Repair obligations, claims for compensation for tenant’s improvements, and compliance with good husbandry standards are also frequent sources of disagreement under the AHA regime.
Farm Business Tenancies Under the Agricultural Tenancies Act 1995
Farm Business Tenancies were designed to provide greater freedom of contract between landowners and tenants. Under the ATA 1995, the parties are largely free to agree the length of the tenancy, rent review provisions, user clauses, and termination rights, subject to basic statutory safeguards.
FBTs do not generally confer long-term security of tenure. Fixed-term FBTs will usually come to an end automatically at the expiry of the term, provided statutory notice requirements are satisfied. Periodic FBTs can normally be terminated on at least 12 months’ written notice, unless the agreement provides otherwise.
Despite this flexibility, disputes under FBTs are common. Issues often arise as to whether an agreement qualifies as an FBT at all, whether notices have been validly served, or whether break clauses and termination provisions have been properly exercised. Because FBTs rely heavily on contractual terms, careful drafting and compliance with those terms is essential.
Tenancy or Licence? Classification Disputes
One of the most frequent and contentious issues in agricultural land disputes is whether an arrangement constitutes a tenancy or a licence. This commonly arises in relation to grazing agreements, seasonal arrangements, or short-term occupation intended to avoid creating security of tenure.
Under English law, the court will look at the substance of the arrangement rather than the label used by the parties. The key indicators of a tenancy include exclusive possession of land for a term at a rent. Where these elements are present, a tenancy may be found to exist even if the agreement is described as a licence.
Classification disputes are highly fact-sensitive and can have significant consequences. A finding that a tenancy exists may confer statutory rights, security of tenure, and compensation entitlements that the landowner did not intend to grant. These disputes require careful analysis of the written agreement and the parties’ conduct in practice.
Rent Reviews and Valuation Disputes
Rent review disputes are a common feature of both AHA tenancies and FBTs. Under the AHA 1986, rent must be assessed in accordance with statutory criteria, often leading to disagreement over productive capacity, comparables, and the relevance of diversification income.
Under FBTs, rent review provisions are governed by the contract. Reviews may be based on open market value, index-linked increases, or fixed uplifts. Disputes often arise where review clauses are unclear, where market conditions have changed significantly, or where one party challenges the methodology applied.

(Set problem 1): Update the entries by changing "section" to "panel" everywhere and keeping everything else the same. Leave the pictures out of your answer.

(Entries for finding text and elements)
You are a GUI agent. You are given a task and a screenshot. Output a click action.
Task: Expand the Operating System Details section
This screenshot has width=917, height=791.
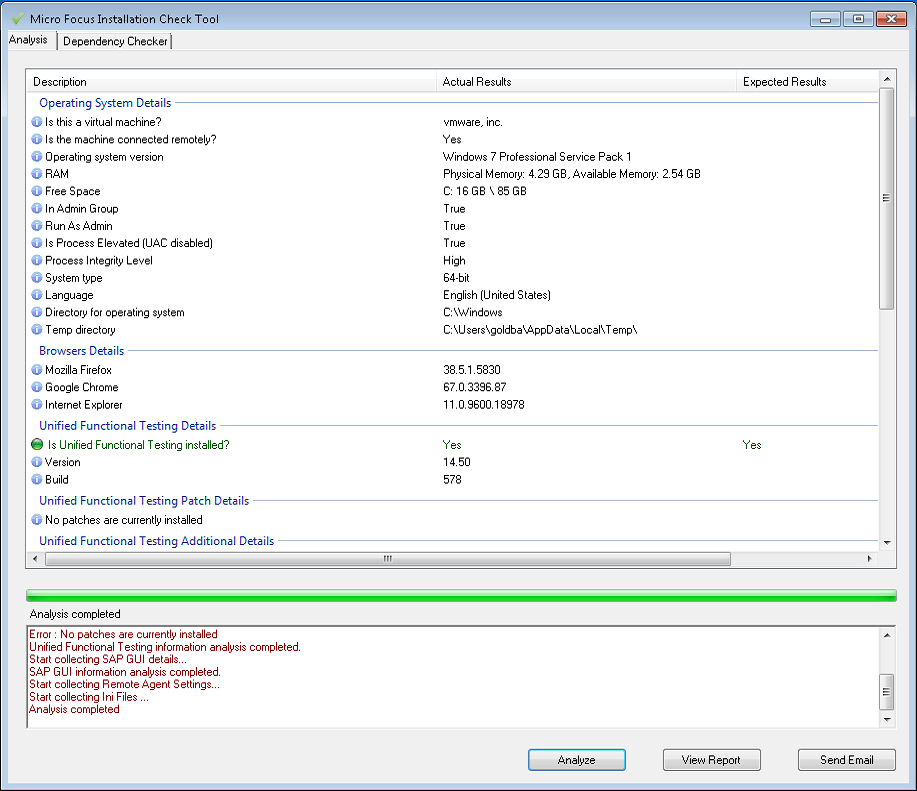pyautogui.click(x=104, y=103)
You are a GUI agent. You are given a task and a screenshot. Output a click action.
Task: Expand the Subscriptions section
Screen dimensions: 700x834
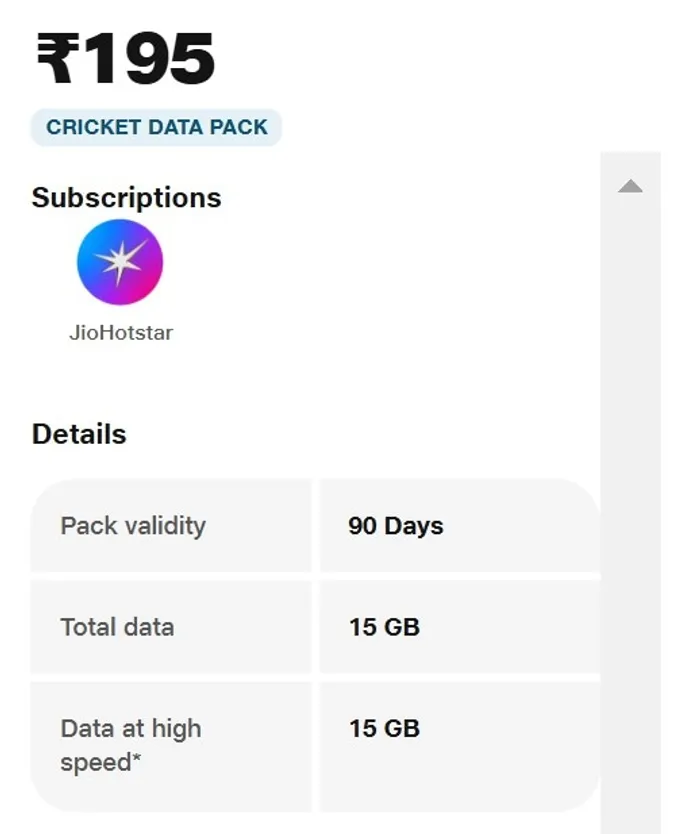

(Set problem 2): Continue the text on agricultural tenancy disputes from where it stops.

(Answer 1):
You are a GUI agent. You are given a task and a screenshot. Output a click action.
Task: Expand the Operating System Details panel
This screenshot has width=917, height=791.
pyautogui.click(x=104, y=103)
You are a GUI agent. You are given a task and a screenshot. Output a click action.
Task: Expand the Subscriptions panel
Screen dimensions: 700x834

(Answer 2):
Rent review disputes are commonly resolved through arbitration or independent expert determination, depending on the statutory framework and the terms of the agreement. Early preparation of valuation evidence and clarity as to the applicable mechanism are key to resolving these disputes efficiently.
Repair, Maintenance, and Dilapidations
Repair and maintenance obligations are a frequent source of dispute in farming tenancies, particularly at or near the end of a tenancy. These disputes may involve farm buildings, fixed equipment, fences, drainage systems, and other infrastructure.
The scope of repair obligations depends on the statutory regime and the wording of the tenancy agreement. AHA tenancies are influenced by statutory provisions and established case law, while FBTs rely more heavily on express contractual terms.
Dilapidations claims can be complex and expensive, often requiring expert evidence. The use of schedules of condition at the start of a tenancy and careful record-keeping throughout the term can significantly reduce the risk of dispute.
Succession and Assignment Issues
Succession rights under AHA tenancies remain a significant and often sensitive area of dispute. The statutory regime allows certain close relatives of a tenant to apply for succession, subject to eligibility and suitability criteria. Landlords may oppose succession applications, leading to contested tribunal proceedings.
Assignment of farming tenancies is generally restricted and subject to statutory or contractual controls. Disputes may arise where tenants seek to reorganise their business, introduce partners, or transfer interests without appropriate consent. These issues require careful legal analysis to avoid unintended breaches or loss of rights.
Termination and Notices
Termination disputes are among the most serious farming tenancy disputes. Whether under the AHA 1986 or the ATA 1995, termination usually requires careful compliance with statutory and contractual notice provisions. Errors in drafting, service, or timing can render a notice ineffective and lead to costly disputes.
Disagreements may arise over whether a tenancy has validly ended, whether a break clause has been exercised correctly, or whether grounds for possession have been made out. Given the high stakes, termination should always be approached with caution and specialist legal advice.
Dispute Resolution in Farming Tenancy Disputes
Farming tenancy disputes may be resolved through negotiation, mediation, arbitration, or litigation, depending on the nature of the issue and the applicable legal framework. Arbitration is particularly common for rent review and valuation disputes, while mediation is often effective where parties wish to preserve an ongoing relationship.
The courts increasingly expect parties to consider alternative dispute resolution where appropriate. Early identification of issues, preservation of evidence, and informed legal advice can significantly improve the prospects of achieving a proportionate and commercially sensible outcome.
Conclusion & How We Can Help
Agricultural contracts are legally binding and often sit at the heart of farming and land-based businesses. When disputes arise, they can carry significant financial, operational, and relational consequences. Understanding the scope of your contractual rights and obligations, and the remedies available under English law, is crucial to protecting your position and achieving a workable resolution.
Agricultural disputes frequently involve technical issues, informal arrangements, and long-standing relationships. Early legal advice can help clarify liability, assess risk, and identify the most effective route to resolution, whether through negotiation, mediation, expert determination, or litigation where necessary.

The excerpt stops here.